• Instructions to follow: For the entries below, copy exactly the line that contains "Viewport: 1114px width, 772px" through the line that contains "Viewport: 1568px width, 771px height.", both ends included, and exclude all pictures.

Stored items
____

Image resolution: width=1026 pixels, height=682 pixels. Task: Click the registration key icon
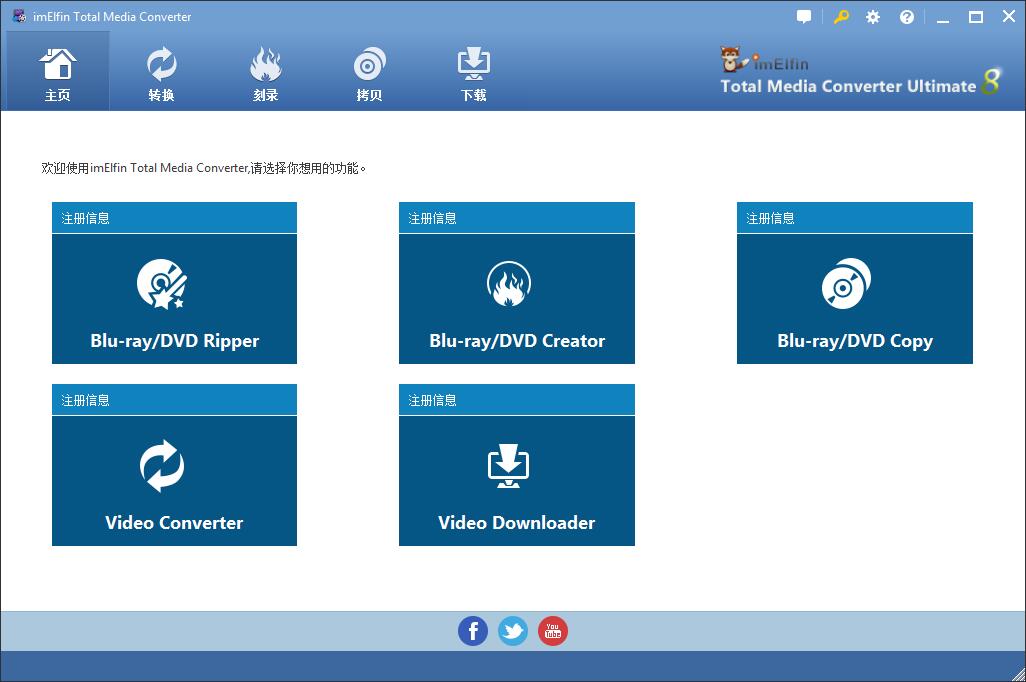coord(840,17)
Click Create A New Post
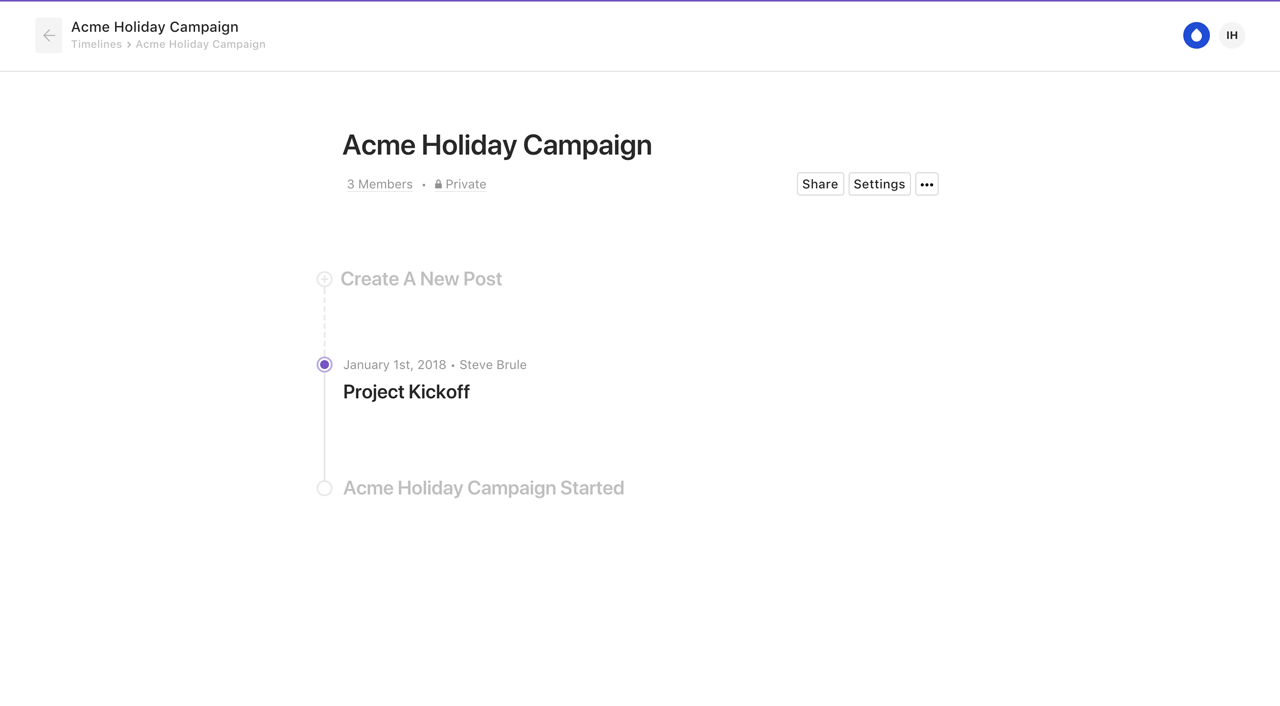Viewport: 1280px width, 706px height. 421,279
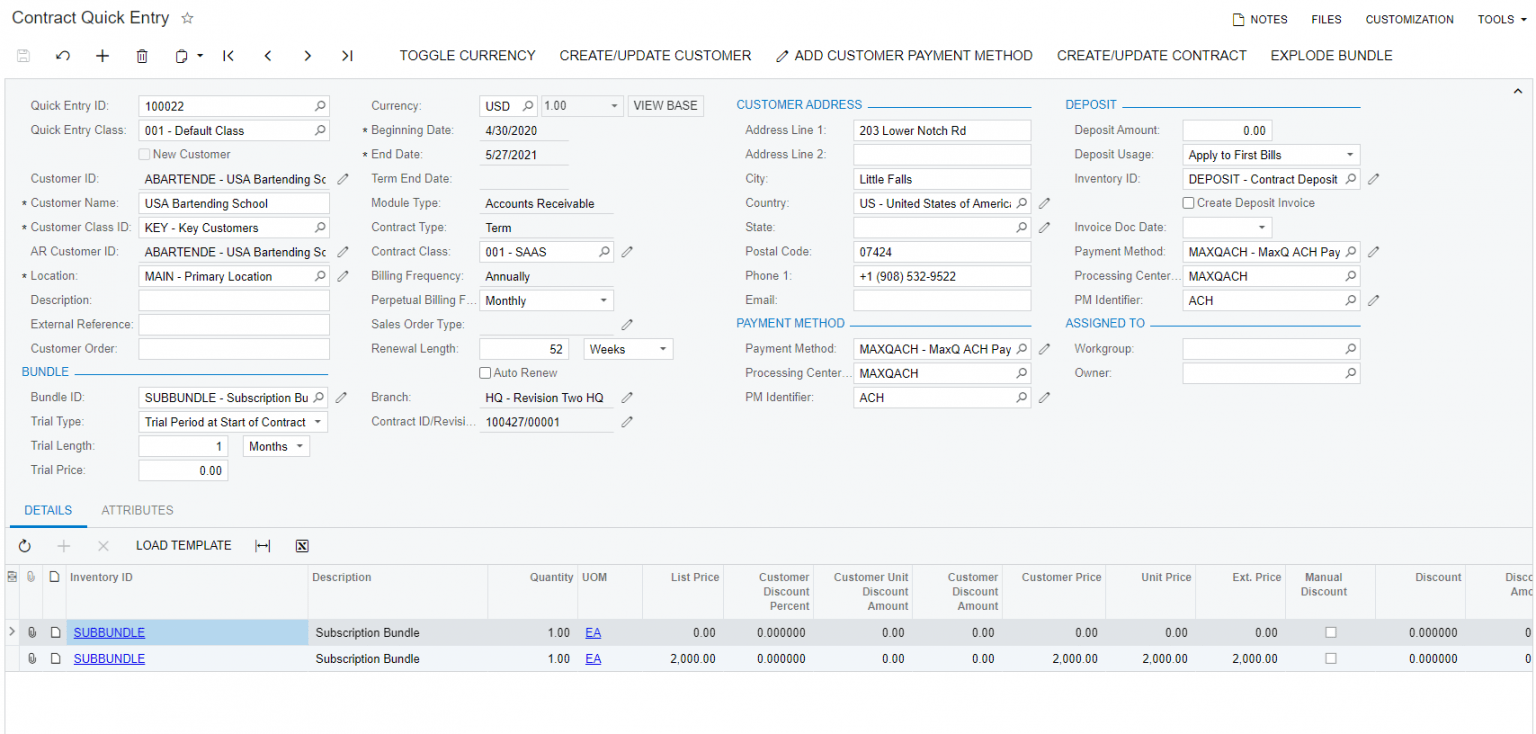Save the contract quick entry record

[22, 55]
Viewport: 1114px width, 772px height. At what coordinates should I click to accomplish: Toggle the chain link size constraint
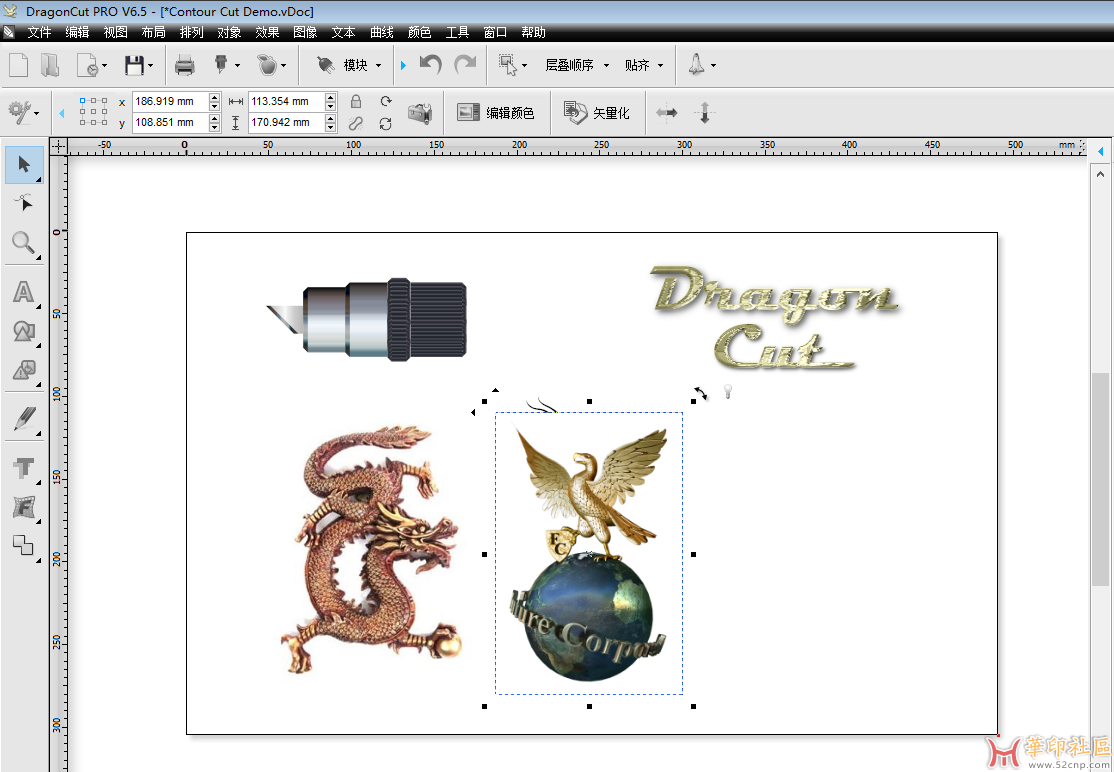click(x=355, y=123)
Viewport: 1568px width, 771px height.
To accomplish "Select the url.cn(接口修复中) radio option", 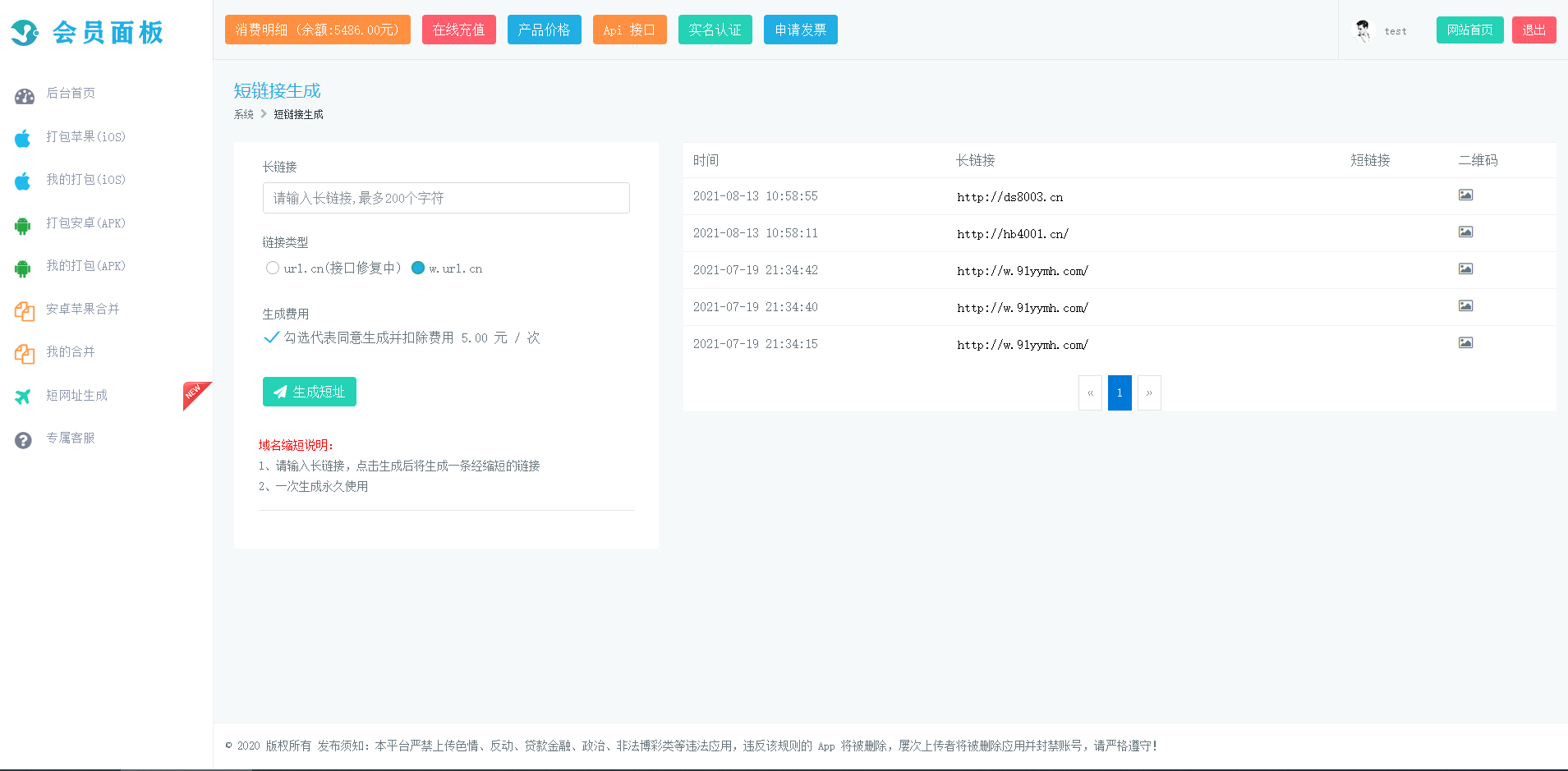I will pyautogui.click(x=273, y=268).
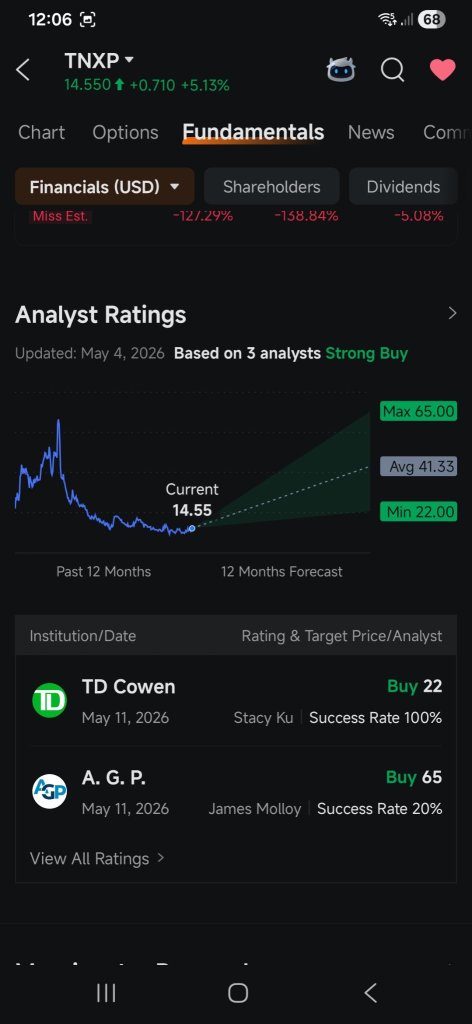Tap the Android home button
Screen dimensions: 472x1024
coord(238,993)
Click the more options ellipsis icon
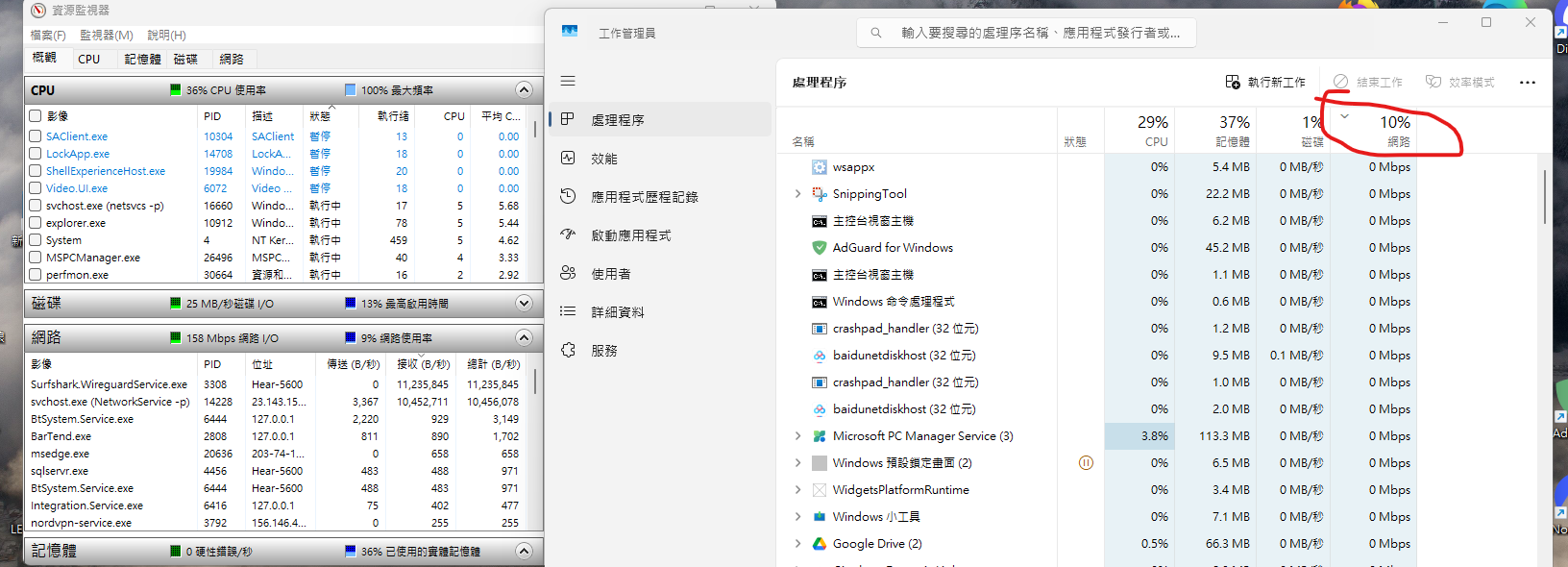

____

• Task result:
Viewport: 1114px width, 772px height. At what coordinates should I click to accomplish: Toggle the chain link size constraint
click(x=355, y=123)
Viewport: 1568px width, 771px height.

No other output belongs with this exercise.